There is no generalizing too much! That is plain radio fact. Play songs that everyone "loves" to "can still stand will listen to".

I myself have a huge music taste, but no radio station will make me or many other people happy. I mostly buy, trade, borrow or get CDs from the library.

Now, being in Dallas, you must have some great country stations. In Minneapolis, it is hard to find a non-GarthFaithTimShania crap station.


----------



## JML (Aug 11, 2003)

http://powerpod.com/

Don't know if this has anything to do with the above cease and desist, but this thing looks very much like an iMac. Probably just a coincidence, but an interesting one.


----------



## dave17lax (Aug 11, 2003)

Somebody tell him


----------



## JML (Aug 11, 2003)

> _Originally posted by dave17lax _
> *Somebody tell him *



OK, I missed a few replies. My bad.


----------



## aaike (Aug 11, 2003)

Well the powerpod looks cool... I have always been fascinated by solar power things! I wonder if there is any solar panal out there that I can just attach on the back of my powerbook (for when I am working in Tanzania ;-) ...
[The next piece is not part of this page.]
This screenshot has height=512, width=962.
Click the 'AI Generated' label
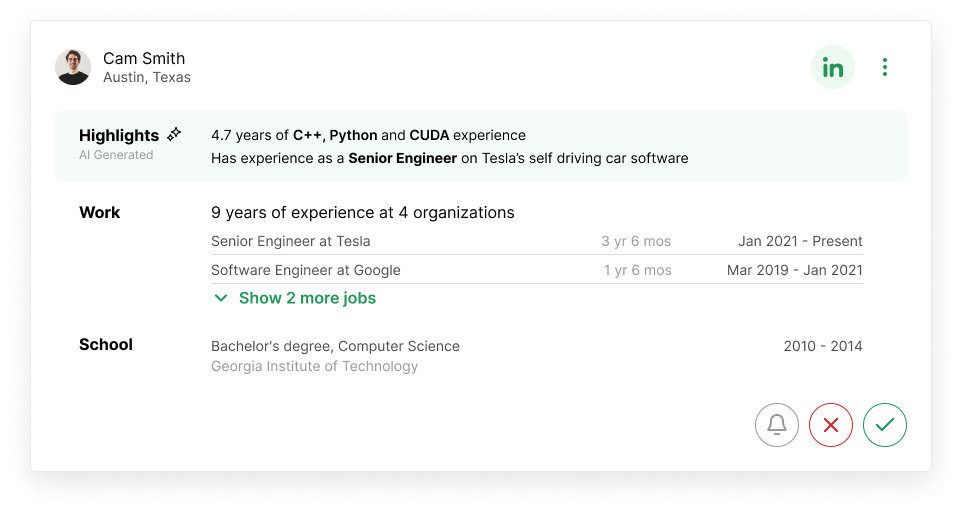tap(116, 155)
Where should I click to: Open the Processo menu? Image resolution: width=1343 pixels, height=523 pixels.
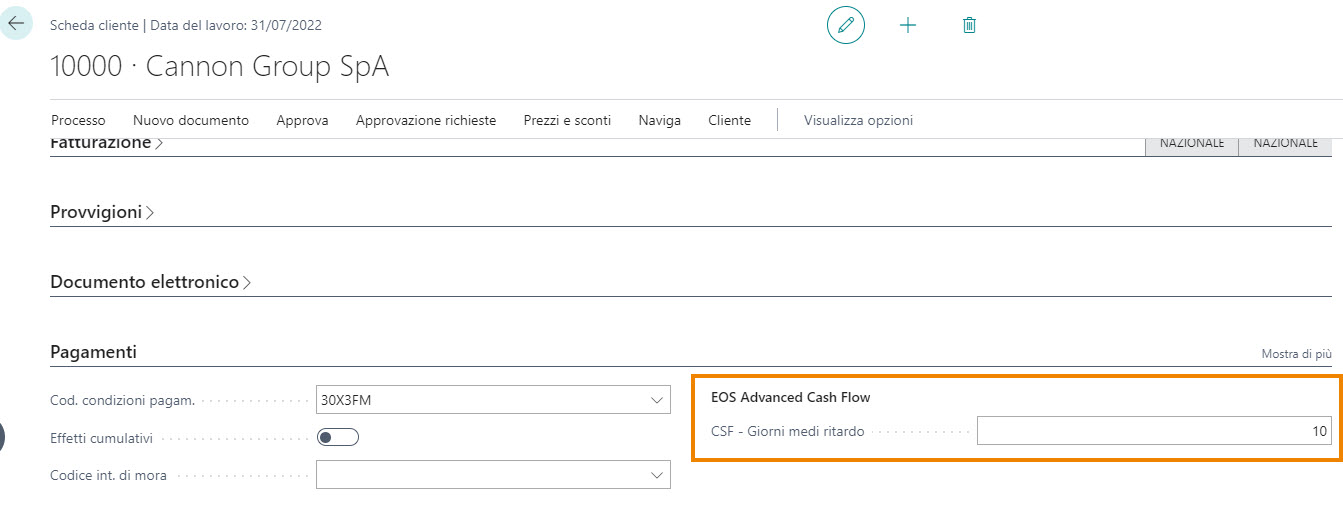(x=78, y=120)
As for the radio... I would certainly listen to the radio if it was on my iPod... would love that! We have some good radio stations back here, the news is good and some programs are really big fun (e.g. Discobar Galaxy at studio brussels ( www.stubru.be ).


----------



## Arden (Aug 11, 2003)

Banjo Boy, the iPod never will be more than a glorified music player.  A Powerpod device could have potential for that.


----------



## TommyWillB (Aug 11, 2003)

> _Originally posted by Go3iverson _
> *Digital out on the iPod would be cool... *


If they did that then they also need to have the ability to play uncompressed AIFF's...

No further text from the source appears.